Saved entries:
========================

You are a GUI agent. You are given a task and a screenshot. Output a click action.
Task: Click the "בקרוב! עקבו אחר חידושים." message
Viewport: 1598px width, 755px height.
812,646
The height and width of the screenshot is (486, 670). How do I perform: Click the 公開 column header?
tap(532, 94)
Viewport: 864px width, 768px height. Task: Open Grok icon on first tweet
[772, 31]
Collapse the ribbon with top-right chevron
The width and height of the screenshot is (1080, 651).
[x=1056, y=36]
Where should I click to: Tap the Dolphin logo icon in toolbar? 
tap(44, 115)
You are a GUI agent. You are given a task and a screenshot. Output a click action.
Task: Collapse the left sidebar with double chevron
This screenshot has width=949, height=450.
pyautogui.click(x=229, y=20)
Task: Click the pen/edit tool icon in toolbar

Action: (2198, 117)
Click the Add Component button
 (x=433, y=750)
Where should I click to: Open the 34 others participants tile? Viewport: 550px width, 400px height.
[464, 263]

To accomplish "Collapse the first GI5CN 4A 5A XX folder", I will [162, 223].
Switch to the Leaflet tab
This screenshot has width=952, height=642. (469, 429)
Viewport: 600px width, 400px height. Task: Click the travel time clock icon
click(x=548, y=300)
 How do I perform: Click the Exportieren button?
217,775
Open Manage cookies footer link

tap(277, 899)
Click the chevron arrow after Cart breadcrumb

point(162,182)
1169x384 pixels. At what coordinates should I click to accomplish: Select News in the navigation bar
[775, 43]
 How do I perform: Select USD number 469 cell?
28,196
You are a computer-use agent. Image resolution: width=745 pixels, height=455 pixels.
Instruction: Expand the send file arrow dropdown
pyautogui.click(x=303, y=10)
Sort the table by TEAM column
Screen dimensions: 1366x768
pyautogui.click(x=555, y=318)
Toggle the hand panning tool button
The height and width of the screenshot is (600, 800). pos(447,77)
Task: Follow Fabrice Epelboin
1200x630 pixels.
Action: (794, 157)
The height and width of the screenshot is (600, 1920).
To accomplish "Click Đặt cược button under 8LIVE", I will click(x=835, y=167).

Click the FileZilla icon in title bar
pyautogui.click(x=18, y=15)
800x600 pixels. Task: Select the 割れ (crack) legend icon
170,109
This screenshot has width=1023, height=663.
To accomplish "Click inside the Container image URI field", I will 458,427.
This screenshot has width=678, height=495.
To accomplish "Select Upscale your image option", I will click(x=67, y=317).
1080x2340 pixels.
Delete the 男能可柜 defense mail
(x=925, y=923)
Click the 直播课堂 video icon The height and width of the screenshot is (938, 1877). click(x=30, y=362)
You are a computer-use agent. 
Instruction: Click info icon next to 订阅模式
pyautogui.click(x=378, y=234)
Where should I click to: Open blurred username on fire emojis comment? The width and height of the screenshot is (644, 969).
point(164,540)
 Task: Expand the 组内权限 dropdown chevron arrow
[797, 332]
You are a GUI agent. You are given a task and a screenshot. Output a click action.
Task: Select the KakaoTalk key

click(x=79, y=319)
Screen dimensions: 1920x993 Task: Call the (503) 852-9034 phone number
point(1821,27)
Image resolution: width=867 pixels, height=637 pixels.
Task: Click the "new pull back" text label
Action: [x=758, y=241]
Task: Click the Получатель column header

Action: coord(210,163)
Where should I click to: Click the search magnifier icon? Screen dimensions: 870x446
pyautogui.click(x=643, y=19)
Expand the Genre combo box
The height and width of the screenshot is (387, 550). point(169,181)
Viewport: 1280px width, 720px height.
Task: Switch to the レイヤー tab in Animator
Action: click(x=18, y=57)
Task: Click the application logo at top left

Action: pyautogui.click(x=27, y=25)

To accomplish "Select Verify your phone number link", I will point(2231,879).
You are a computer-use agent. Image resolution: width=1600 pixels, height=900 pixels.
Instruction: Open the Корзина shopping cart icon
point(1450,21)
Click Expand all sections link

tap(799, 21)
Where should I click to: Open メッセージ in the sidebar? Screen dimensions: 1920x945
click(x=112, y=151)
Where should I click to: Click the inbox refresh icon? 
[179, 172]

========================

**PROMPT**
In the entries above, count every line containing the word "your". Write only the total.

**REPLY TO THE EXERCISE**
2